Chloé Morin pointe les caractéristiques du wokisme, et d’abord « une manière de voir le monde, de le découper de manière binaire entre dominants et dominés, chaque catégorie étant irrémédiablement figée et hermétique ». C’est ensuite une mécanique de pensée, « une quête d’absolu : exemplarité absolue, pureté totale. Tous ceux qui penseront satisfaire l’ogre woke en rehaussant les standards nouveaux auxquels ils acceptent de se conformer se verront toujours rétorquer que ce n’est pas suffisant ». Mais l’auteur observe aussi que la pensée woke a incorporé des caractéristiques qui furent jadis l’apanage du camp réactionnaire : « En d’autres temps, ce sont les conservateurs qui ont tenté d’influencer l’art, à travers un encadrement de la liberté de création, pour inculquer au ‘bas peuple’ jugé forcément bête et inculte des règles de vie et principes moraux ». Le constat dépasse le champ politique pour embrasser la conception même de la vie en commun et vanter l’utilité du débat démocratique : « Là où nos anciens pensaient qu’une société plurielle, où un grand nombre d’idées pouvaient s’exprimer, était une richesse, nous tendons à considérer qu’une pensée sans aspérité est un confort qui mérite que l’on cède sur des principes fondamentaux pour le préserver ».

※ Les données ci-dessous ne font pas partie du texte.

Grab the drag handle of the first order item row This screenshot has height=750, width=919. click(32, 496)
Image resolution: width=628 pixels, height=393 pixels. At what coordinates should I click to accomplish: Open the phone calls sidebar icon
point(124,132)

Chloé Morin consacre aussi des développements à la manière dont la science est contestée voire frontalement attaquée, en particulier aux États-Unis d’Amérique, mais pas seulement. L’auteur relève ainsi qu’à Sciences Po Paris, il existe des cours de sociologie du genre mais aucun enseignement sur la réalité scientifique de ce même genre. Elle examine aussi les évolutions en cours dans le monde de l’entreprise : « Mettre le doigt dans l’engrenage des revendications identitaires ne fait que nourrir l’escalade des demandes ». L’auteur nous invite à regarder un siècle en arrière : « Un ordre moral bourgeois voire franchement conservateur était en place. Il ne faudrait pas qu’il soit un siècle plus tard remplacé par un ordre moral progressiste ». Elle en appelle au « réveil » de son propre camp, la gauche, héritière des Lumières et pourtant si ingrate à l’égard de ce legs : si celle-ci « ne fait pas entendre sa voix, elle sera assimilée aux dérives wokes et utilisée comme un repoussoir et donc un marchepied vers le pouvoir par ceux qui s’opposent au wokisme ». Chloé Morin observe que le phénomène progresse surtout « en se jouant de notre propre faiblesse et de notre manque de courage » plutôt qu’en convainquant de nouveaux adeptes. Alors, courage !
Chloé Morin, Quand il aura vingt ans. À ceux qui éteignent les Lumières, Paris, Fayard, 2024.
1 – Mezetulle remercie la revue Humanisme, qui publiera cet article dans sa prochaine livraison (n°344).
Excellent.
Malheureusement…la contagion (réseaux sociaux…etc) emporte les opinions des jeunes gens. Il faut quelque courage pour s’opposer aux opinions dominantes. Le courage est l’une des vertus qui s’étiole et disparait, lentement, de l’éducation distribuée par les enseignants qui ne cherchent pas à faire des vagues en éteignant le courage qui leur reste.